College Republicans of America did not respond to a request for comment from Jewish Insider asking about the appointment of Schwemmer or how the selection process works.
Still, Schwemmer maintains that he is a more moderate voice in the America First movement.
Schwemmer said he tries to avoid the most extreme rhetoric used by others in his movement because, “I have political aspirations.”
“It’s alarming but not surprising,” College Republicans of America would select a Fuentes ally as its leader, Felipe Avila, a senior studying nursing at Catholic University of America, who identifies as conservative, told JI.

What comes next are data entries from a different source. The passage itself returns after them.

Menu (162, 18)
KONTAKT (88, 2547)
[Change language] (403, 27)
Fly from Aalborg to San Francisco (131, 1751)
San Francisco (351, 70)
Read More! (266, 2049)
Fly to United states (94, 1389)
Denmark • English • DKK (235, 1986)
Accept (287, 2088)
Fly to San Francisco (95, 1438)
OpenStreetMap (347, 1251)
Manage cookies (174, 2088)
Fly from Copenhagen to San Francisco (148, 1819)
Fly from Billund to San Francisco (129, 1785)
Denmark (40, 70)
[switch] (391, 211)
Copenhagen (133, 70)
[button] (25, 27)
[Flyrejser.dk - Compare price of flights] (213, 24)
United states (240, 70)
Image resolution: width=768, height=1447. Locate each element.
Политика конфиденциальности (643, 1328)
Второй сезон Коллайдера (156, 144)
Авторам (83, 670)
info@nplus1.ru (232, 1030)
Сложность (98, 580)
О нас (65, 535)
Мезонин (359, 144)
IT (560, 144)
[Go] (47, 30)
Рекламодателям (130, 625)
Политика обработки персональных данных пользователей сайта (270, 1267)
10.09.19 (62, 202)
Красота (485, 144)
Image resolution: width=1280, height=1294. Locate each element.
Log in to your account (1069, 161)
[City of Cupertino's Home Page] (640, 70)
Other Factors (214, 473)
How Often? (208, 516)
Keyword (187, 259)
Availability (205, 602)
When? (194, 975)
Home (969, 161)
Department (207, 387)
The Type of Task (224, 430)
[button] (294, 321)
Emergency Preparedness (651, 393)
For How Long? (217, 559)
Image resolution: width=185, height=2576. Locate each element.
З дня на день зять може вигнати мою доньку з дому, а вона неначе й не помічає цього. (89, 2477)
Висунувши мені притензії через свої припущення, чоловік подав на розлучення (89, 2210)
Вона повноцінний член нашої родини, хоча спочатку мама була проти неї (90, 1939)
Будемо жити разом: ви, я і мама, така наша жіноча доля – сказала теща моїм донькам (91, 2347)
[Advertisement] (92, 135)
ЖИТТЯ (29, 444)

Avila, who is Catholic and Hispanic, was briefly a member of his campus chapter of College Republicans until about two years ago. Following the Oct. 7, 2023, terrorist attacks in Israel and ensuing war in Gaza, “I saw them become more isolationist with their approach on campus,” he recalled. “Support for Israel became such a debated issue.”
Avila, who went on to start a campus chapter of Students Supporting Israel last year, said College Republicans are “always refusing to work or partner with SSI.”
A former intern for Republican Sen. Steve Daines (R-MT) and member of Turning Point USA on campus, the conservative student organization founded by Charlie Kirk, Avila said, “[Many] people involved with College Republicans probably share Schwemmer’s views, especially on the Israel or [the] Jewish people issue, but they’re not as outspoken.”
With Schwemmer’s appointment, however, Avila is concerned that “now expressing openly antisemitic views won’t be as taboo as it was five or 10 years ago.”
“If you’ve been on the local level you’ve seen the shift. Being as involved as I am with conservative politics, I’ve noticed it. We’re not just seeing it within College Republicans but in conservative discourse in general. I would describe it almost as a civil war where we’re seeing a dissident group with radical anti-Christian views that is almost trying to hijack the conservative movement,” said Avila.
He described the antisemitic shift within Gen Z and millennial conservatives as “a pernicious disease that’s taken root within the conservative movement and we see that with this new appointment.”
“I think it will be a lot more encouraging for people to embrace these views… It’s simply a banner for frustrated young conservative men to hold these antisemitic, misogynistic views,” he said.
Ariel Akbashev, a junior at Queens College studying philosophy who identifies as conservative but has never been involved with College Republicans, said the appointment of Schwemmer, who he called a “big conspiracist” is “what I envisioned the Republican and conservative movement to lean towards.”
“We’re seeing people like Nick Fuentes, Candace Owens, Tucker Carlson and now Schwemmer have huge platforms, getting views and because of that the youth is heavily impacted,” Akbashev, president of EMET, an on-campus Jewish student association and treasurer of Turning Point USA, an unregistered campus group, told JI.
Five years ago, a group like College Republicans would have worked with a pro-Israel campus group, said Avila. “Now, they’re very isolationist or hesitant to be seen working with us.”